On peut également expliquer cette pénurie par une baisse de l’attractivité des métiers de la vente auprès des jeunes au profit du marketing, du monde de la finance, des métiers des cabinets de conseil, etc. Les écoles de commerce ne forment pas forcément des commerciaux purs et durs. Il faut peut-être faire le marketing des métiers de la vente pour qu’ils puissent séduire à nouveau.
D’un autre côté, il faut rappeler que les porteurs de projet qui se lancent dans l’aventure entrepreneuriale doivent se mettre à la vente pour faire décoller leur startup. Les Sales permettent également de belles évolutions de carrière. On voit aujourd’hui de plus en plus de profils commerciaux arriver à des postes dans la Direction Générale dans les grands groupes, ce qui n’était pas forcément le cas avant.
Au-delà de la rémunération, que peuvent faire les entreprises pour attirer les talents commerciaux et les fidéliser ?
La rémunération reste bien entendu un élément clé pour attirer et fidéliser, mais elle n’est pas la seule. On se rend compte que le bien-être en entreprise a pris beaucoup d’ampleur, notamment après la pandémie.
Aussi, l’émergence assez soudaine de la vente à distance a accentué cette attente de flexibilité du lieu de travail chez les commerciaux. Aujourd’hui, on imagine mal un commercial faisant de la vente à distance être démarché par une entreprise qui ne propose pas cette option. On parle aussi de formation et d’accompagnement, à fortiori lorsque les profils n’ont pas forcément un parcours purement commercial. Il y a également le levier des BSPCE (instruments permettant au salarié de souscrire ultérieurement des actions de la société à un prix préalablement convenu, ndlr).

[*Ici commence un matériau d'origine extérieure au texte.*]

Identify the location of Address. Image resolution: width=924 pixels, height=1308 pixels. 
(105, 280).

Quels sont, selon vous, les trois facteurs majeurs qui ont bouleversé la pratique des Sales lors des 10 dernières années ?

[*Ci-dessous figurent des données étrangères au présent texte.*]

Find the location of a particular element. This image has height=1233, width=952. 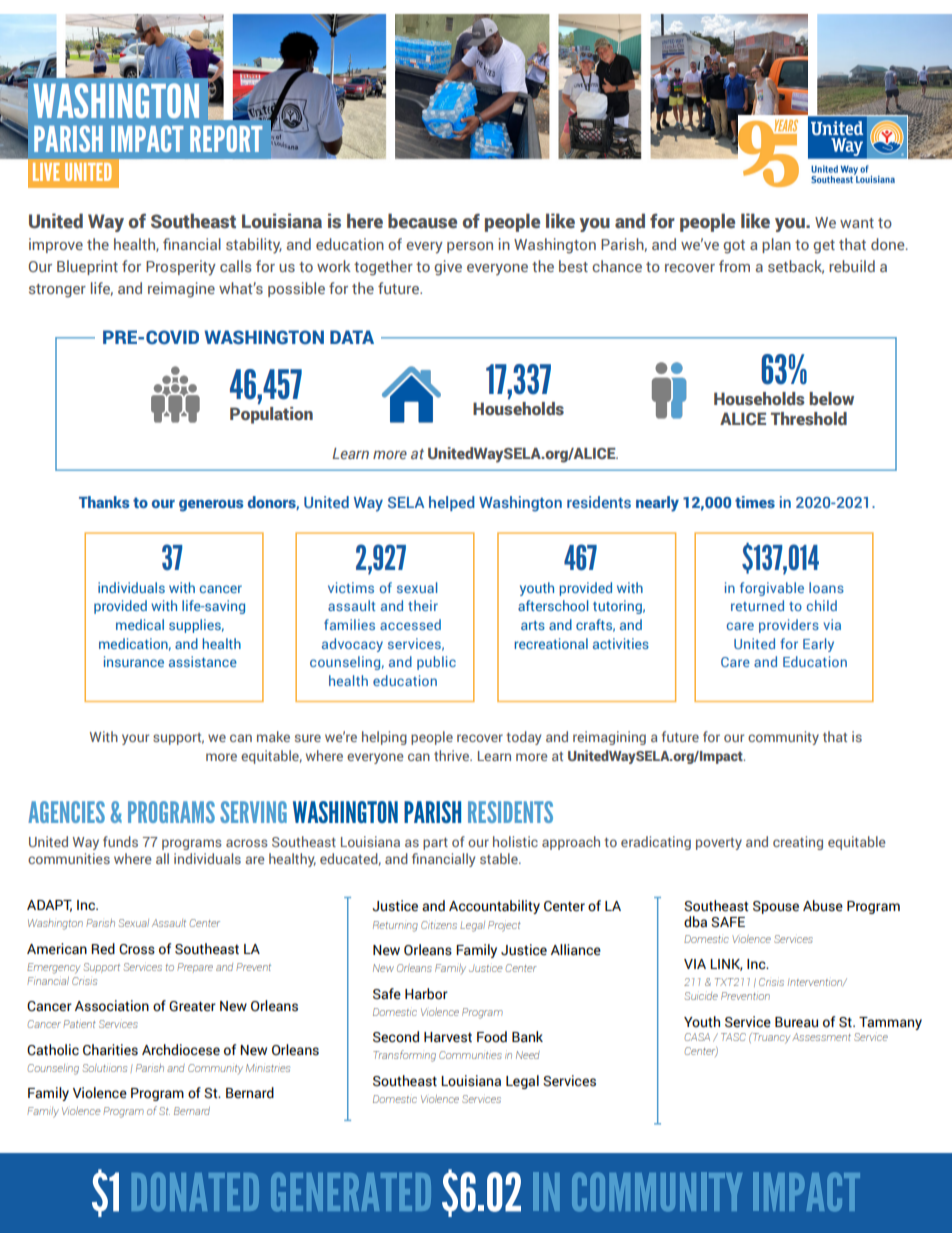

DONATED is located at coordinates (195, 1191).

La digitalisation de la vente a permis aux commerciaux de rencontrer jusqu’à cinq prospects ou clients dans la journée. Quand vous êtes commercial terrain à Paris, la moyenne se situe plutôt à un rendez-vous le matin, puis un autre l’après-midi. La vente à distance a donc profité à la productivité des commerciaux.

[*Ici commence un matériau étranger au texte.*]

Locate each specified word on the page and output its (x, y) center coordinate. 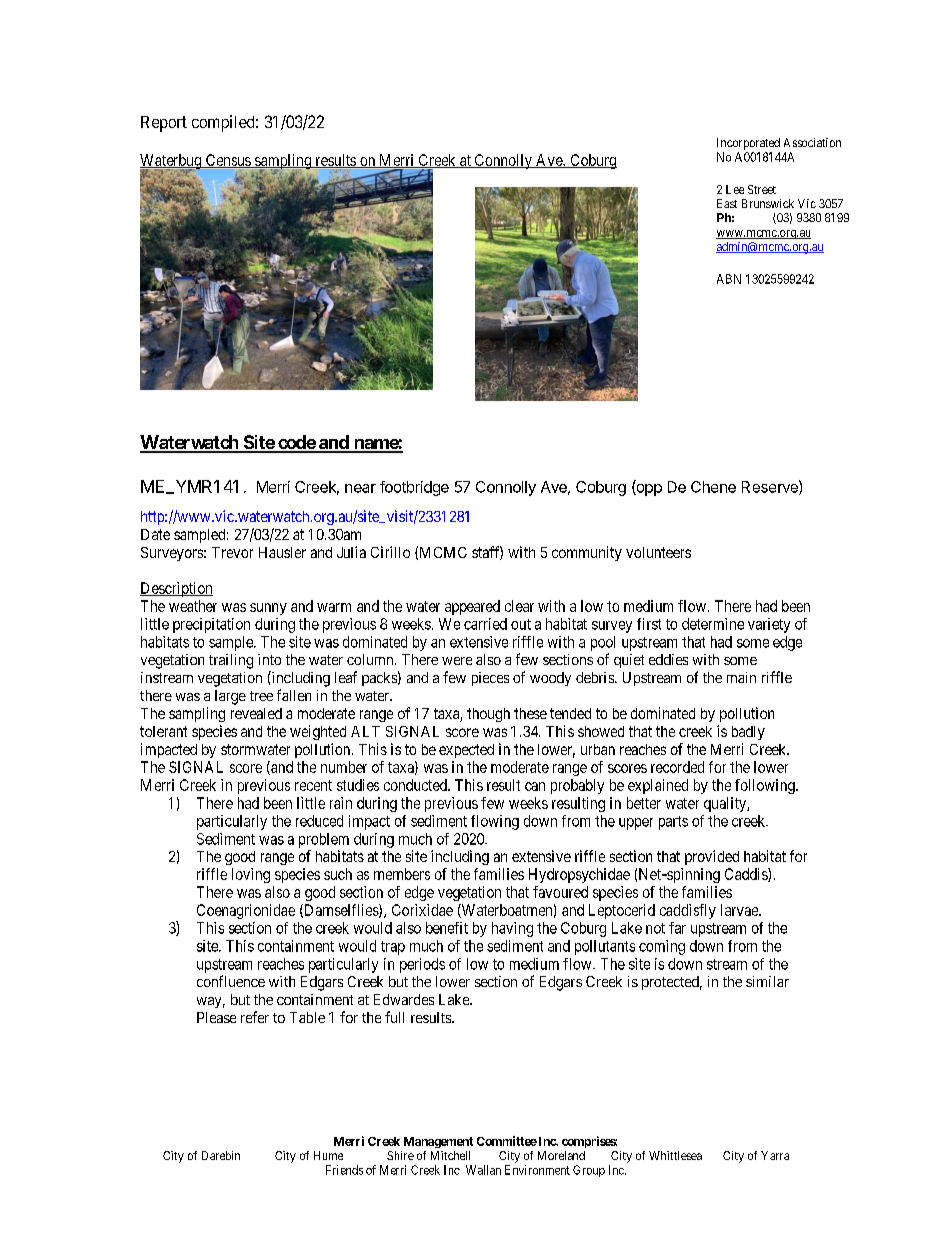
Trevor (232, 552)
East (727, 203)
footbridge (414, 488)
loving (251, 875)
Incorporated (748, 144)
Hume (328, 1155)
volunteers (658, 552)
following (766, 786)
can (535, 786)
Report (164, 124)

Ensuite, les clients sont de plus en plus informés, de mieux en mieux sensibilisés. La disponibilité des contenus leur permet de maîtriser leur sujet. Par conséquent, le commercial ne vend plus tout seul. Il est amené à collaborer avec d’autres profils spécialisés dans des briques de vente. Le client hyperinformé attend du commercial une expérience, de l’émotion et un lien de confiance.
La dernière décennie a également vu le rapprochement entre le marketing et les équipes commerciales. On a assisté à une levée progressive des silos à la faveur d’un alignement. On voit de moins en moins de commerciaux qui ne font que de la prospection en Cold Calling. Le marketing alimente le commercial en leads pour lui permettre de faire ce qu’il sait faire de mieux : le relationnel, l’échange, l’écoute, la recherche de solutions pour répondre à un besoin, etc. D’ailleurs, le Directeur Commercial devient progressivement le Directeur Commercial et Marketing.
Comment voyez-vous l’évolution du Directeur Commercial dans la dernière décennie ?
Si je me fie à ma propre expérience, je dirais que le Directeur Commercial des années 2010 était plus focalisé sur les KPIs du quotidien avec une gestion des affaires courantes. Je pense aussi qu’il avait un management un peu plus intransigeant.
Aujourd’hui, le Directeur Commercial doit mettre beaucoup plus d’émotion dans la gestion des équipes. Il doit inspirer confiance, faire en sorte de donner du sens au travail des commerciaux et choisir ses mots pour faire passer son message. Les profils étant de plus en plus difficiles à trouver, il faut en effet garder un mindset de fidélisation. On sait qui on a aujourd’hui, mais on ne sait pas qui on pourra avoir demain. Je dirais aussi que l’approche du Directeur Commercial est aujourd’hui beaucoup plus personnalisée en fonction des profils qui composent son équipe.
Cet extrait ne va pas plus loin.